INPUT MATERIAL

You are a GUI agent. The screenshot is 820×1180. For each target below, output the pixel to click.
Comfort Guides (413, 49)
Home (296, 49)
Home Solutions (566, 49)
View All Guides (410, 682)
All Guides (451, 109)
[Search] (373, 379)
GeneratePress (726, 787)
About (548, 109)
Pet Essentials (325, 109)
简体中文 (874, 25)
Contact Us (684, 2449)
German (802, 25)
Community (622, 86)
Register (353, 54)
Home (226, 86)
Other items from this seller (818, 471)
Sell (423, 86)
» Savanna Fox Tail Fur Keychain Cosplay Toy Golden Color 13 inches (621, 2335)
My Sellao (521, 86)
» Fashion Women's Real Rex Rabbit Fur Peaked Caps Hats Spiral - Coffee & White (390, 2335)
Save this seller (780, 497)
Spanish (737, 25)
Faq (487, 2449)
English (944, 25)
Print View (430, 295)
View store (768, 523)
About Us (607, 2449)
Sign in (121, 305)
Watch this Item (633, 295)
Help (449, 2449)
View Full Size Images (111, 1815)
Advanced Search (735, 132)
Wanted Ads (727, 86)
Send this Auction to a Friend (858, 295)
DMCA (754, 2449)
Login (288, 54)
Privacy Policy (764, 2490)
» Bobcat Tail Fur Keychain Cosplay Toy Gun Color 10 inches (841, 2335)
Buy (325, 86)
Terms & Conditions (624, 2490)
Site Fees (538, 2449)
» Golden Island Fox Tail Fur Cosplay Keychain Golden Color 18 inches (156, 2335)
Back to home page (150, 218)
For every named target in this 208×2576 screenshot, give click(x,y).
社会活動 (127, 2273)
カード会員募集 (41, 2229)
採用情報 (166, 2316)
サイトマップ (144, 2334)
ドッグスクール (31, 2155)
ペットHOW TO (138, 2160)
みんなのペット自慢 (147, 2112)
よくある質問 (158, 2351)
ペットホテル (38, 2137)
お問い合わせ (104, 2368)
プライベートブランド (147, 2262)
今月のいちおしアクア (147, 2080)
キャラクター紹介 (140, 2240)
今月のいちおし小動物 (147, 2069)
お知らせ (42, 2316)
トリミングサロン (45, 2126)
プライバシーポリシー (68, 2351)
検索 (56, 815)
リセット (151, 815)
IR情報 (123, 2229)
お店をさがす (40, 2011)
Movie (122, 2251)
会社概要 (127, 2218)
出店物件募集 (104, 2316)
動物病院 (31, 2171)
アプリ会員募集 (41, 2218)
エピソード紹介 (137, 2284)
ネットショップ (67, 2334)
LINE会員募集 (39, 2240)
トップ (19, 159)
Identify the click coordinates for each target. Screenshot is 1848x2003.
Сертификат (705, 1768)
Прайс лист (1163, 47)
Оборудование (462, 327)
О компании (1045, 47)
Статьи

PROBLEM TO SOLVE
Every line of the data above should be reproduced word for word.

RESPONSE TO THE EXERCISE
You are a GUI agent. The screenshot is 820×1180. For each target below, output the pixel to click.
Comfort Guides (413, 49)
Home (296, 49)
Home Solutions (566, 49)
View All Guides (410, 682)
All Guides (451, 109)
[Search] (373, 379)
GeneratePress (726, 787)
About (548, 109)
Pet Essentials (325, 109)
简体中文 (874, 25)
Contact Us (684, 2449)
German (802, 25)
Community (622, 86)
Register (353, 54)
Home (226, 86)
Other items from this seller (818, 471)
Sell (423, 86)
» Savanna Fox Tail Fur Keychain Cosplay Toy Golden Color 13 inches (621, 2335)
My Sellao (521, 86)
» Fashion Women's Real Rex Rabbit Fur Peaked Caps Hats Spiral - Coffee & White (390, 2335)
Save this seller (780, 497)
Spanish (737, 25)
Faq (487, 2449)
English (944, 25)
Print View (430, 295)
View store (768, 523)
About Us (607, 2449)
Sign in (121, 305)
Watch this Item (633, 295)
Help (449, 2449)
View Full Size Images (111, 1815)
Advanced Search (735, 132)
Wanted Ads (727, 86)
Send this Auction to a Friend (858, 295)
DMCA (754, 2449)
Login (288, 54)
Privacy Policy (764, 2490)
» Bobcat Tail Fur Keychain Cosplay Toy Gun Color 10 inches (841, 2335)
Buy (325, 86)
Terms & Conditions (624, 2490)
Site Fees (538, 2449)
» Golden Island Fox Tail Fur Cosplay Keychain Golden Color 18 inches (156, 2335)
Back to home page (150, 218)
For every named target in this 208×2576 screenshot, give click(x,y).
社会活動 (127, 2273)
カード会員募集 (41, 2229)
採用情報 (166, 2316)
サイトマップ (144, 2334)
ドッグスクール (31, 2155)
ペットHOW TO (138, 2160)
みんなのペット自慢 (147, 2112)
よくある質問 (158, 2351)
ペットホテル (38, 2137)
お問い合わせ (104, 2368)
プライベートブランド (147, 2262)
今月のいちおしアクア (147, 2080)
キャラクター紹介 (140, 2240)
今月のいちおし小動物 (147, 2069)
お知らせ (42, 2316)
トリミングサロン (45, 2126)
プライバシーポリシー (68, 2351)
検索 (56, 815)
リセット (151, 815)
IR情報 (123, 2229)
お店をさがす (40, 2011)
Movie (122, 2251)
会社概要 (127, 2218)
出店物件募集 (104, 2316)
動物病院 (31, 2171)
アプリ会員募集 (41, 2218)
エピソード紹介 (137, 2284)
ネットショップ (67, 2334)
LINE会員募集 (39, 2240)
トップ (19, 159)
Identify the click coordinates for each target. Screenshot is 1848x2003.
Сертификат (705, 1768)
Прайс лист (1163, 47)
Оборудование (462, 327)
О компании (1045, 47)
Статьи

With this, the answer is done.